§ **Problem**
Change "Sources" to "Destinations" in everything from the line containing "You are a computer-use" down to the line containing "Instruction: Open the", and give those lines back with nothing else altered.

§ **Exercise materials**
::::

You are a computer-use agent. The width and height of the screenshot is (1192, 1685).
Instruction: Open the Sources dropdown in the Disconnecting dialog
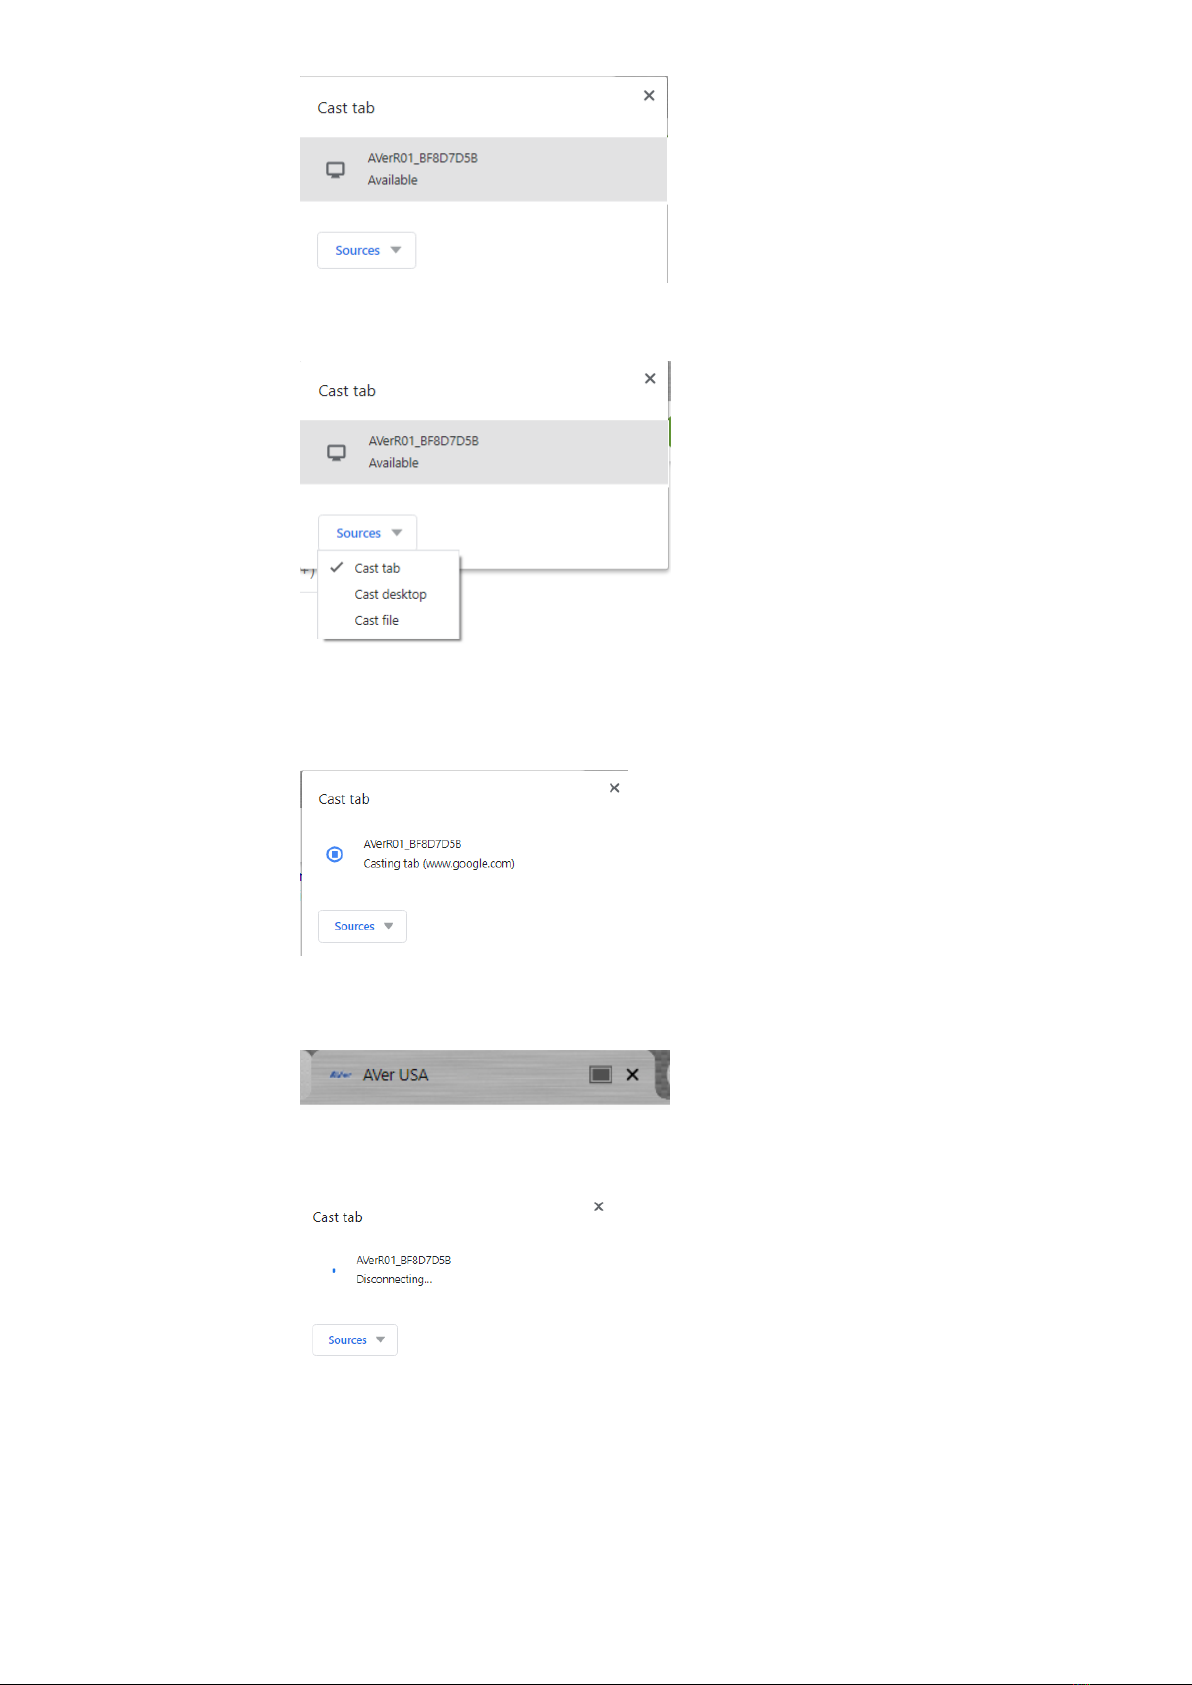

::::

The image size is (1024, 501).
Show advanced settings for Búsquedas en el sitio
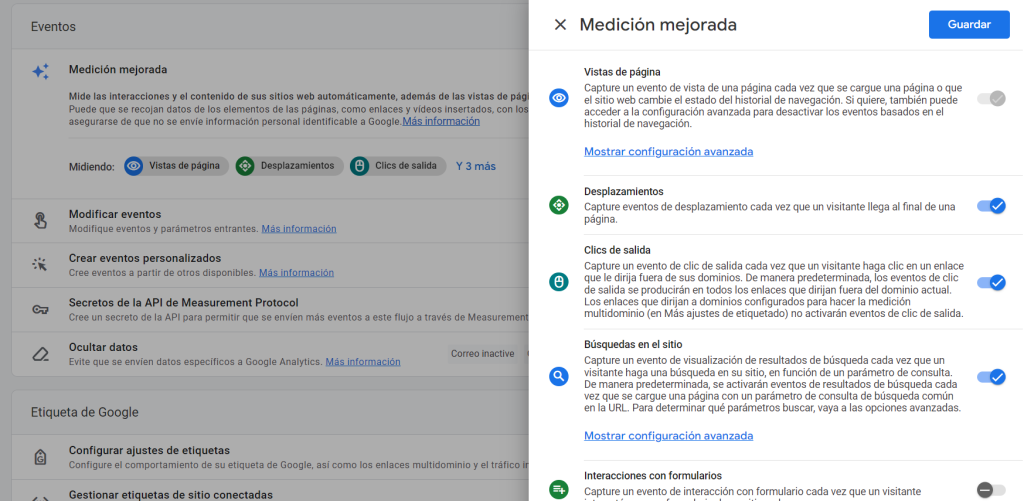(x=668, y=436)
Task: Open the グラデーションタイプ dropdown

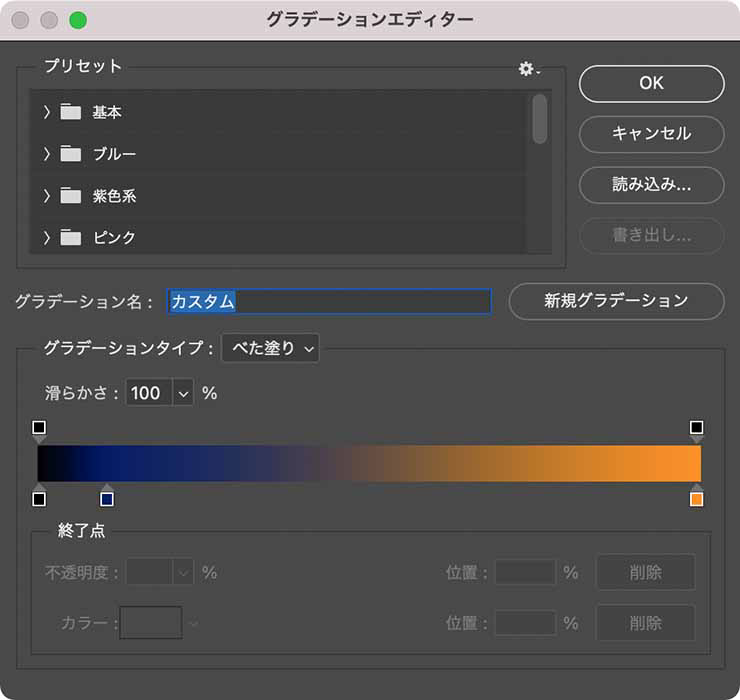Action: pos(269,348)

::::

§ **Output of the task**
You are a computer-use agent. The width and height of the screenshot is (1192, 1685).
Instruction: Open the Destinations dropdown in the Disconnecting dialog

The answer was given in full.